High Pike is a fell in the English Lake District, located five kilometres north of Ambleside. Situated in the Eastern Fells, it can be confused with another Lake District High Pike in the Northern Fells. High Pike reaches a height of 656 m. It is sometimes referred to as Scandale Fell, although this name really only applies to the high ground at the head of Scandale.

==Topography==
When viewed from the south around High Sweden bridge near Ambleside, High Pike has the look of a remote peak standing alone with cliffs falling away from the summit on its eastern side. However, in reality it is just a slight rise on the long southern ridge of Dove Crag with only about five metres of prominence which prevents it even qualifying as a “Nuttall”; nevertheless both Alfred Wainwright and Bill Birkett mention the fell in their books on the Lakeland Fells.

==Geology==
The crest of the ridge consists of the volcaniclastic laminated claystone and siltstone of the Esk Pike Formation. Beneath is the dacitic welded lapilli tuff of the Lincomb Tarns Formation.

==Ascents==
High Pike is often climbed as part of the Fairfield horseshoe walk.
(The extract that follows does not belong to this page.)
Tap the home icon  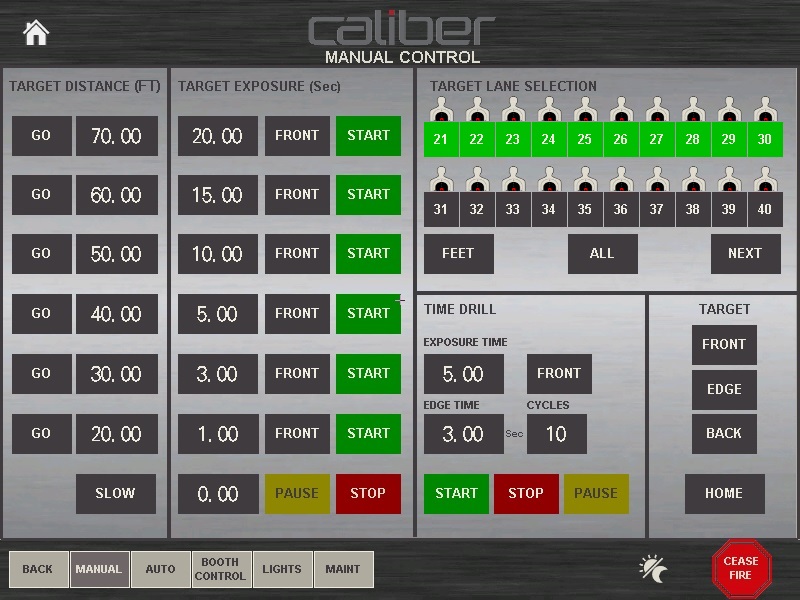pos(36,31)
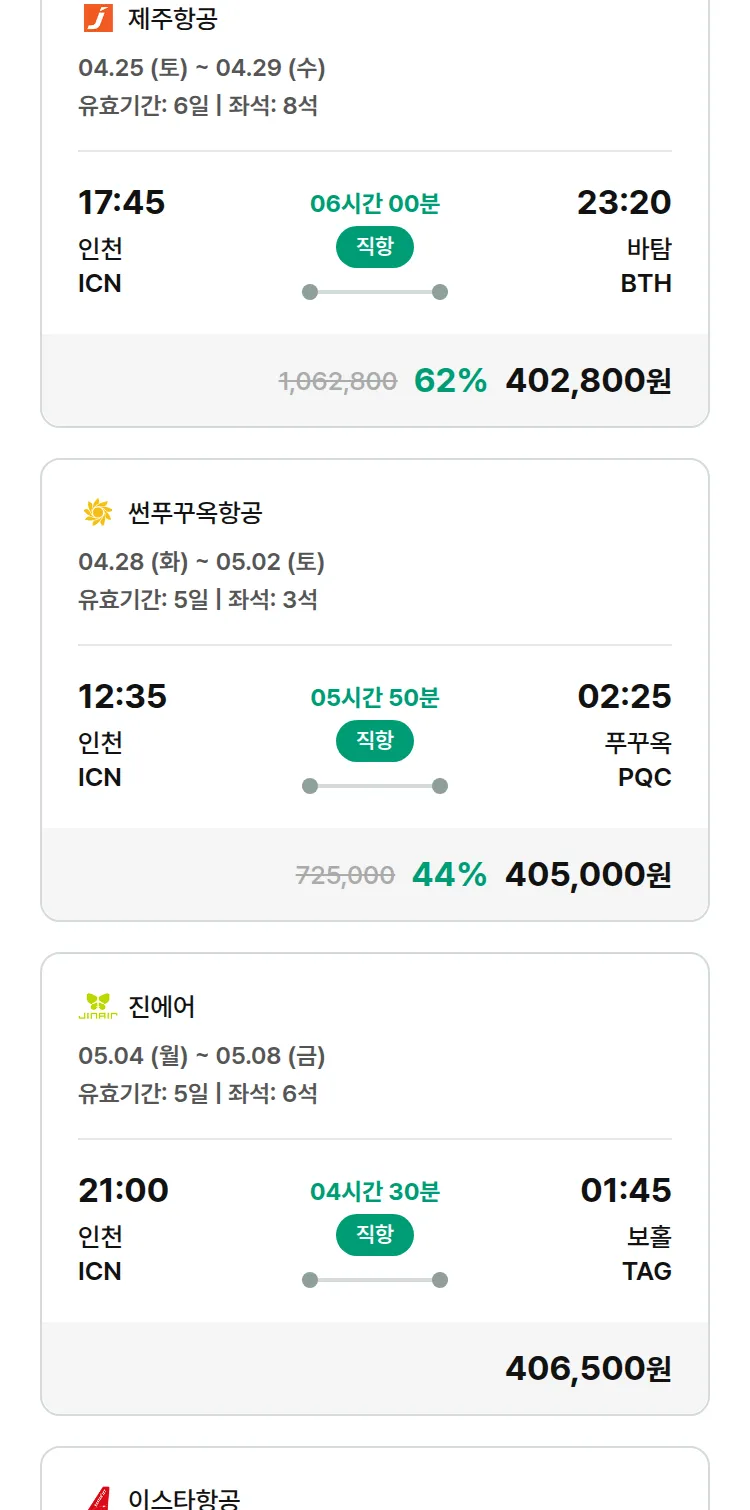Open the 405,000원 Phu Quoc fare
The width and height of the screenshot is (750, 1510).
(588, 875)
The ascent from Ambleside leaves the centre of the town northerly and goes by Low Sweden Bridge to reach the open fell where a sizeable dry stone wall is followed firstly over Low Pike and then down to a depression at 480 m before climbing to the flat grassy summit of High Pike with its cairn standing on the edge of crags overlooking Scandale.

==Summit==
Much of the view from the top is curtailed by higher fells but there is a view of the Far Eastern Fells over the Scandale Pass and an excellent view of Ambleside and the head of Windermere.